Data records →
"""
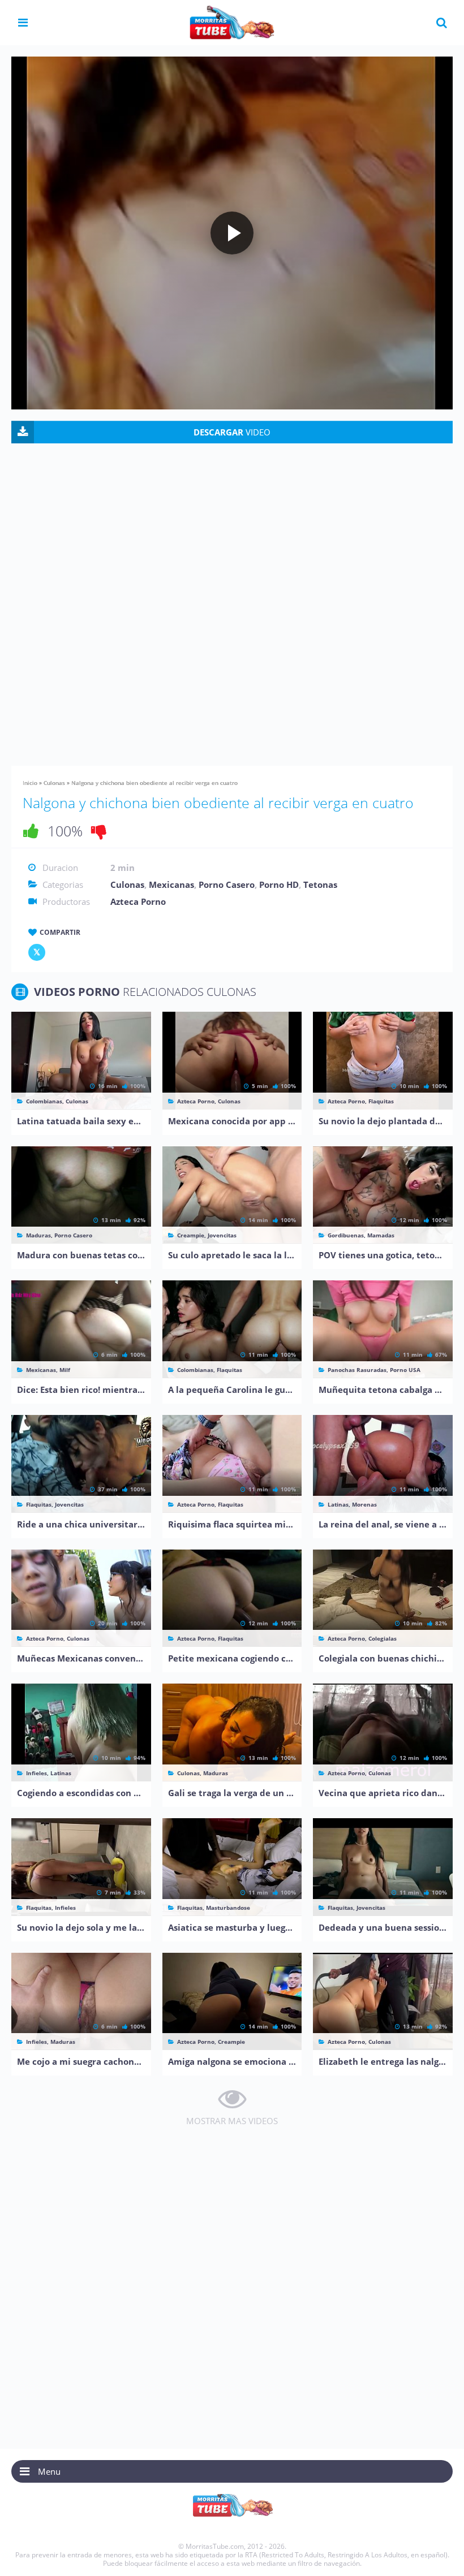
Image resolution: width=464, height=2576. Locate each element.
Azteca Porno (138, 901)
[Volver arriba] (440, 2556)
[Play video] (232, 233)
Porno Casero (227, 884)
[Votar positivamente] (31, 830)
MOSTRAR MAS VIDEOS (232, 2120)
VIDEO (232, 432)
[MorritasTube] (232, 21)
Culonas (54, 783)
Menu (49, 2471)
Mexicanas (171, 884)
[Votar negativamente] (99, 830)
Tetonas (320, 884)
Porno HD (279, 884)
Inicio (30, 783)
"""
About this exercise →
Look over the records. Copy the lines that include the word "Votar".

Output for this exercise →
[Votar positivamente] (31, 830)
[Votar negativamente] (99, 830)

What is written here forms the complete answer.